[Data listing]
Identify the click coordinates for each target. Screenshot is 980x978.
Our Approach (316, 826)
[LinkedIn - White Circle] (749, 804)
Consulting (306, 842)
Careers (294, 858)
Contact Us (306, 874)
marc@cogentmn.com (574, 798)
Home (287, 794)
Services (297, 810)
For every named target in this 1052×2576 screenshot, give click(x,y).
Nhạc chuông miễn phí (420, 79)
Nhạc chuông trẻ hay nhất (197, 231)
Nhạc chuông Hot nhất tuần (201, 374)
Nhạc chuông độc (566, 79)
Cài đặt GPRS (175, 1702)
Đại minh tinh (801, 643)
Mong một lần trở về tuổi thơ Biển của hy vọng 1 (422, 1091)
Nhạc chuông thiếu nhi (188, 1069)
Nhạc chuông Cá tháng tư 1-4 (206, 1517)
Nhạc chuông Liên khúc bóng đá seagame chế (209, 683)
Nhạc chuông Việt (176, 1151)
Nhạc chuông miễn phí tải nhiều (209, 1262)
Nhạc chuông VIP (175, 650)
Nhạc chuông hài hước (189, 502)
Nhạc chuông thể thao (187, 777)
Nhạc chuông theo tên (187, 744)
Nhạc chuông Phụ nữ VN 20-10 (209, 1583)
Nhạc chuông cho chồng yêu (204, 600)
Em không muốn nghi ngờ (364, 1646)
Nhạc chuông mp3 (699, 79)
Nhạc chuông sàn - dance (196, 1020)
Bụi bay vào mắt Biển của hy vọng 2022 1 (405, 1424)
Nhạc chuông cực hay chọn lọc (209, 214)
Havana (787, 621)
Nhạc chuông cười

Exercise objective:
Retype every line of the data listing above, with no changes.

Solution to the exercise:
Identify the click coordinates for each target. Screenshot is 980x978.
Our Approach (316, 826)
[LinkedIn - White Circle] (749, 804)
Consulting (306, 842)
Careers (294, 858)
Contact Us (306, 874)
marc@cogentmn.com (574, 798)
Home (287, 794)
Services (297, 810)
For every named target in this 1052×2576 screenshot, give click(x,y).
Nhạc chuông miễn phí (420, 79)
Nhạc chuông trẻ hay nhất (197, 231)
Nhạc chuông Hot nhất tuần (201, 374)
Nhạc chuông độc (566, 79)
Cài đặt GPRS (175, 1702)
Đại minh tinh (801, 643)
Mong một lần trở về tuổi thơ Biển của hy vọng 1 (422, 1091)
Nhạc chuông thiếu nhi (188, 1069)
Nhạc chuông Cá tháng tư 1-4 (206, 1517)
Nhạc chuông Liên khúc bóng đá seagame chế (209, 683)
Nhạc chuông Việt (176, 1151)
Nhạc chuông miễn phí tải nhiều (209, 1262)
Nhạc chuông VIP (175, 650)
Nhạc chuông hài hước (189, 502)
Nhạc chuông thể thao (187, 777)
Nhạc chuông theo tên (187, 744)
Nhạc chuông Phụ nữ VN 20-10 (209, 1583)
Nhạc chuông cho chồng yêu (204, 600)
Em không muốn nghi ngờ (364, 1646)
Nhạc chuông mp3 (699, 79)
Nhạc chuông sàn - dance (196, 1020)
Bụi bay vào mắt Biển của hy vọng 2022 1 (405, 1424)
Nhạc chuông cực hay chọn lọc (209, 214)
Havana (787, 621)
Nhạc chuông cười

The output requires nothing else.